Simply reading all the lines from the file takes 27ms:
# %%timeit
with open('../wordsegment_data/unigrams.txt') as reader:
lines = [line for line in reader]
10 loops, best of 3: 26.6 ms per loop
Another way to accomplish the same:
# %%timeit
with open('../wordsegment_data/unigrams.txt') as reader:
lines = reader.read().split('\n')
10 loops, best of 3: 20.7 ms per loop
That’s 30% faster but it’s a small part of 286ms. What takes the majority of the time?
# %%timeit
with open('../wordsegment_data/unigrams.txt') as reader:
lines = (line.split('\t') for line in reader)
for word, number in lines:
pass
10 loops, best of 3: 115 ms per loop
So splitting each line takes nearly 90ms. That’s a bit surprising to me. What else takes so long?
# %%timeit
with open('../wordsegment_data/unigrams.txt') as reader:
lines = (line.split('\t') for line in reader)
for word, number in lines:
float(number)
10 loops, best of 3: 167 ms per loop
Wow, 51ms to convert strings to floats. Maybe later we can optimize
that. Finally, the last chunk must be constructing the dict
.
# %%timeit
with open('../wordsegment_data/unigrams.txt') as reader:
lines = (line.split('\t') for line in reader)
result = dict()
for word, number in lines:
result[word] = float(number)
1 loops, best of 3: 254 ms per loop
By calling __setitem__
repeatedly we avoid the construction of the
tuple used to construct the dict using its constructor. Let’s experiment
with that.
# %%timeit
with open('../wordsegment_data/unigrams.txt') as reader:
lines = (line.split('\t') for line in reader)
dict((word, float(number)) for word, number in lines)
1 loops, best of 3: 303 ms per loop
This isn’t Python 2.6 compatible but what about a dict
comprehension?
# %%timeit
with open('../wordsegment_data/unigrams.txt') as reader:
lines = (line.split('\t') for line in reader)

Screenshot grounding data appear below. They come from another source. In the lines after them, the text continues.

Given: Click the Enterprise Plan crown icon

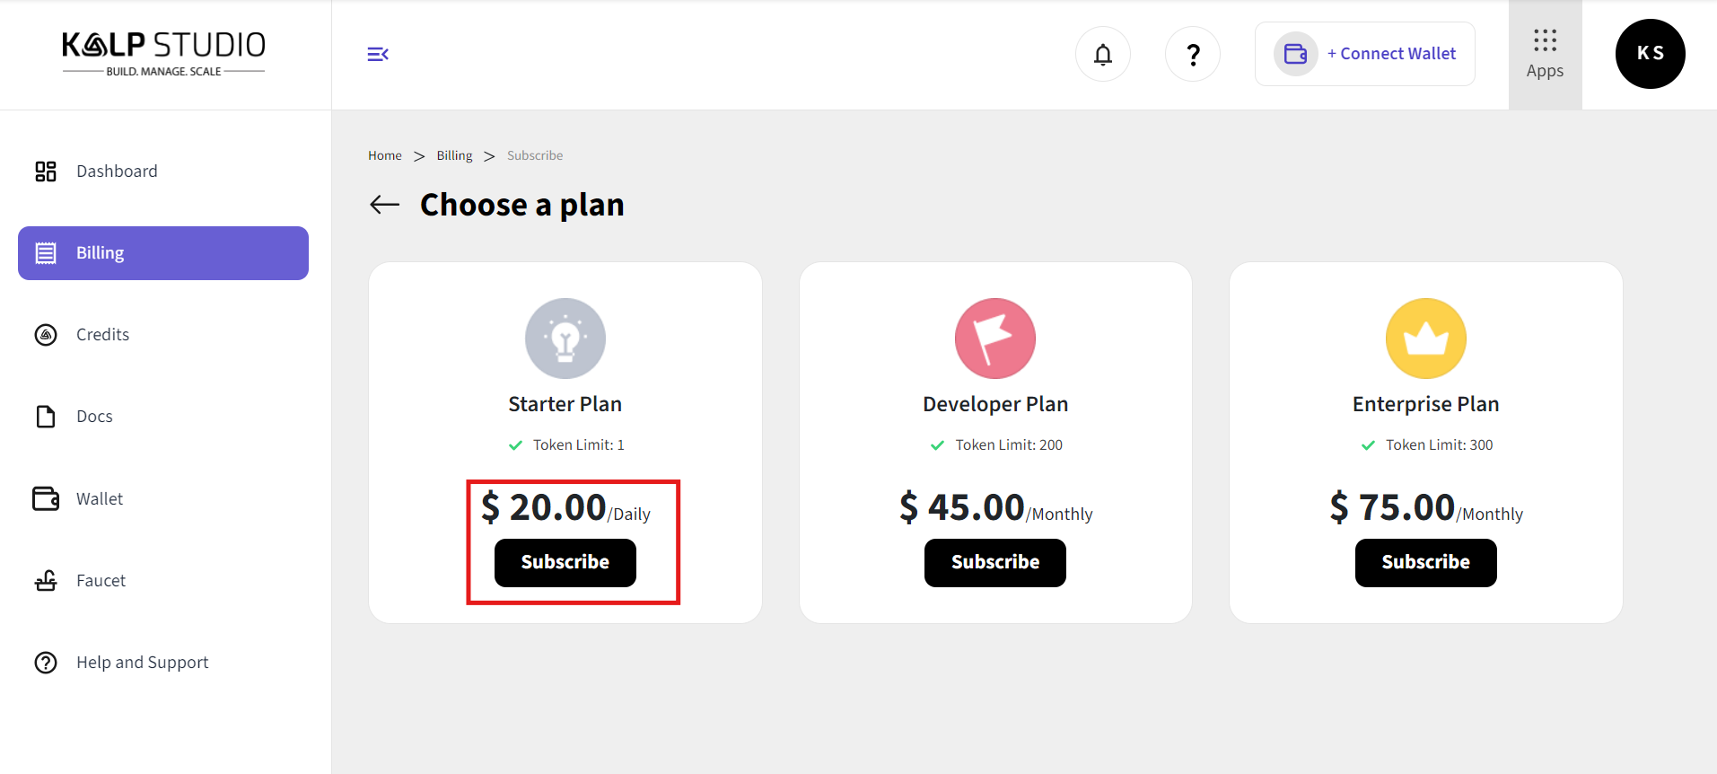Looking at the screenshot, I should 1425,339.
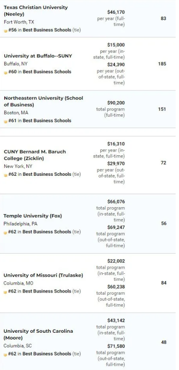Open Temple University (Fox) school page
Viewport: 179px width, 370px height.
(x=33, y=216)
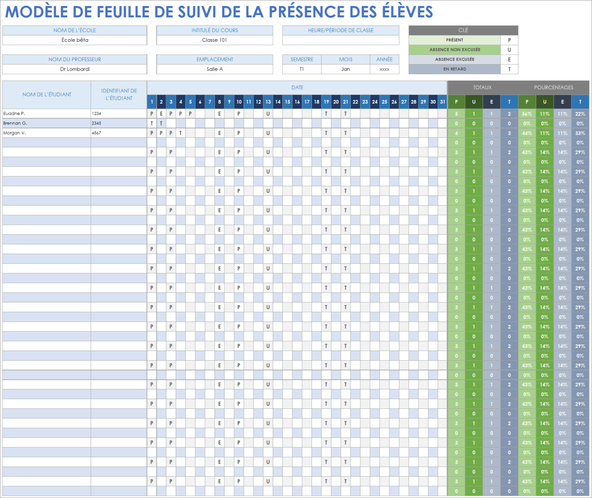Click the Salle A location cell
The width and height of the screenshot is (592, 498).
point(214,69)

{word: float(number) for word, number in lines}
1 loops, best of 3: 275 ms per loop
It’s a bit disappointing that the constructor is slower than calling
__setitem__
repeatedly. But maybe that just reflects how much
optimization has gone into making __setitem__
really fast.
Here’s a breakdown of how long various steps are taking:
Operation | Time |
---|---|
Read file and parse lines | 26ms |
Split lines by tab character | 90ms |
Convert strings to floats | 50ms |
Creating dict(...) |
135ms |
Unfortunately, constructing the dict
is hard to optimize. So let’s
look at the other steps. If we stored the counts on disk in binary
format then we could avoid parsing them. If we did so, we might likewise
store the words in a separate file. Let’s convert our unigrams file into
two.
with open('../wordsegment_data/unigrams.txt') as reader:
pairs = [line.split('\t') for line in reader]

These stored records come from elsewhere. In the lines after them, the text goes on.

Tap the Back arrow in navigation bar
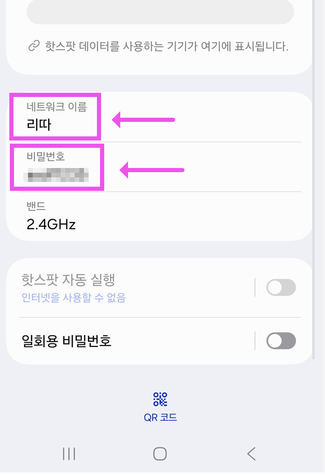 coord(251,454)
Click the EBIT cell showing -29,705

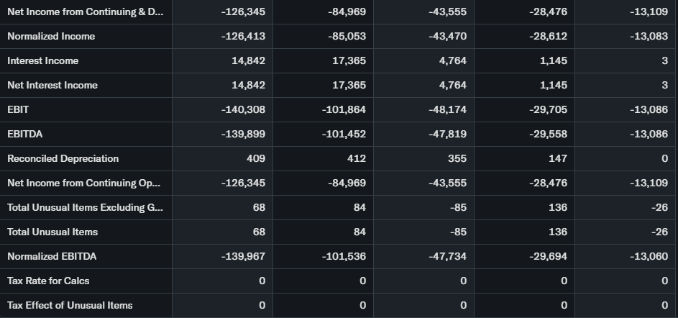(548, 109)
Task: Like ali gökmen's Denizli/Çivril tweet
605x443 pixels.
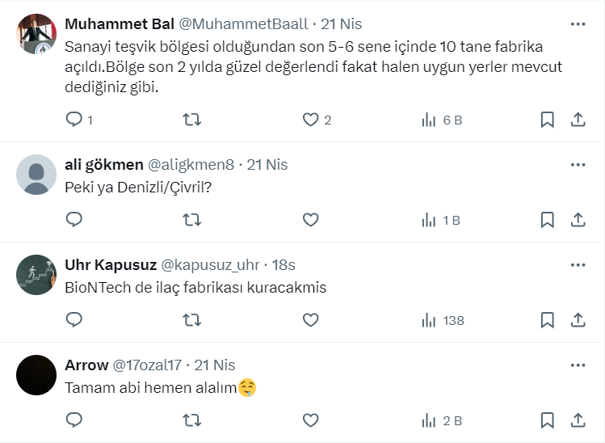Action: tap(311, 219)
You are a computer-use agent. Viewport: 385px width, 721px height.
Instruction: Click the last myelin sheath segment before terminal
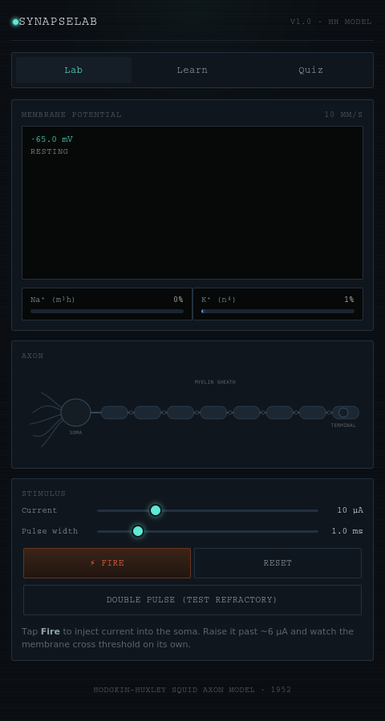point(312,413)
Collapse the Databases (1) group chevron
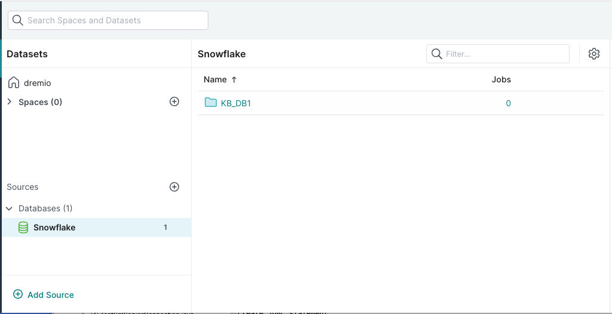 point(10,209)
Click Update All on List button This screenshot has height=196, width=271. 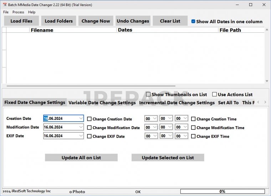81,158
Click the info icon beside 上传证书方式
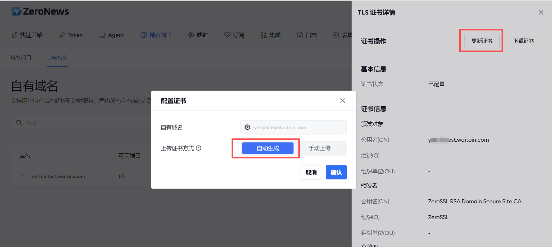 coord(199,148)
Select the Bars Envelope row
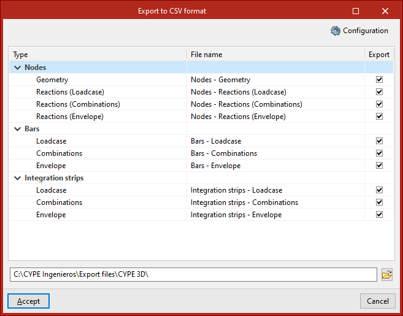This screenshot has height=316, width=403. point(51,166)
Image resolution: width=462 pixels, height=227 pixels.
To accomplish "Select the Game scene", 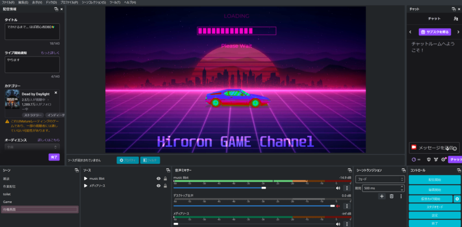I will [x=8, y=202].
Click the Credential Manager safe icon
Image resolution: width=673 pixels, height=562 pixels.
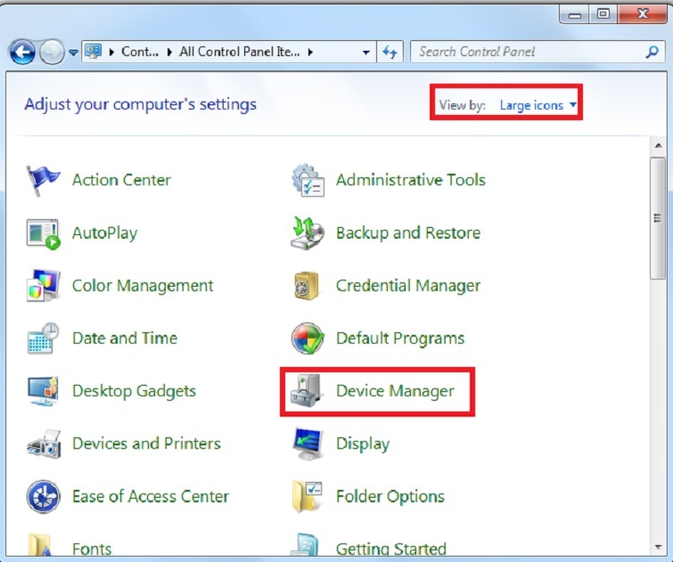(308, 286)
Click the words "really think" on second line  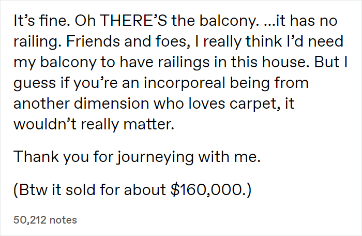click(238, 42)

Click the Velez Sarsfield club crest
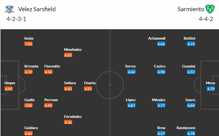click(x=10, y=9)
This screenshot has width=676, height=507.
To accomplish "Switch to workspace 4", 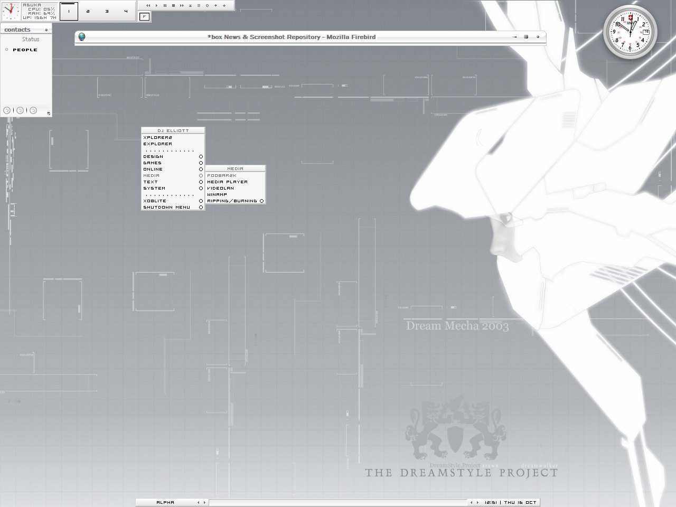I will (126, 11).
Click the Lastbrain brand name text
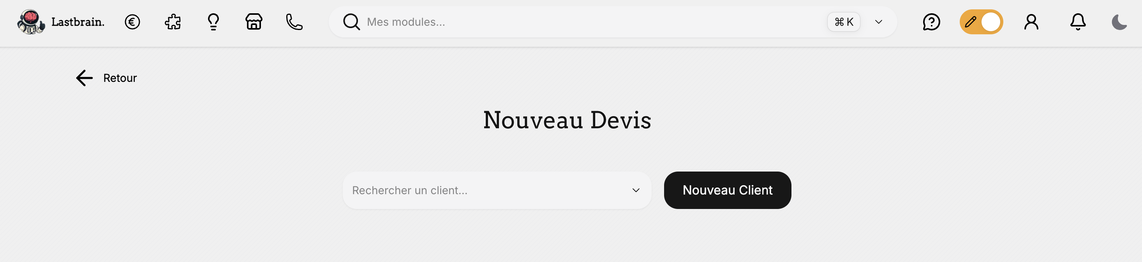The height and width of the screenshot is (262, 1142). [x=78, y=22]
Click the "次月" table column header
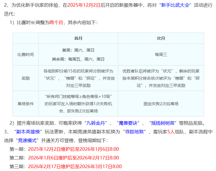This screenshot has width=216, height=171. point(161,38)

words = [pair[0] for pair in pairs]
counts = [float(pair[1]) for pair in pairs]
with open('words.txt', 'wb') as writer:
writer.write('\n'.join(words))
from array import array
values = array('d')
values.fromlist(counts)
with open('counts.bin', 'wb') as writer:
values.tofile(writer)
Now we have two files: words.txt
and counts.bin
. The first
stores words separated by newline characters in ascii. The latter stores
double-precision floating-point numbers in binary. Together we can use
these to construct our dict
.
from itertools import izip as zip
# %%timeit
with open('words.txt', 'rb') as lines, open('counts.bin', 'rb') as counts:
words = lines.read().split('\n')
values = array('d')
values.fromfile(counts, 333333)
dict(zip(words, values))
10 loops, best of 3: 106 ms per loop
Wow. We started at a time of 286ms and worked down to 106ms. That’s 62%
faster. The key to the speedup is separating the dict
keys and
values and using fast methods for parsing each. Reading words from a
file now uses str.split
which is actually faster than Python’s
built-in buffered-file readline mechanism. The array
module parses
counts directly from a binary-formatted file. Finally, the dict
constructor is used with arguments izipped together. I tried using the
__setitem__
trick here but results were within error of one another
and I prefer this style.
At the end of the day, I’m not that impressed. 62% is faster but I expected to improve things by 10x not 2x. Even with this speedup, you’ll notice a delay on module import. And now the format of the files is funky. They don’t play nice with grep, etc. I’m going to leave things as-is for now.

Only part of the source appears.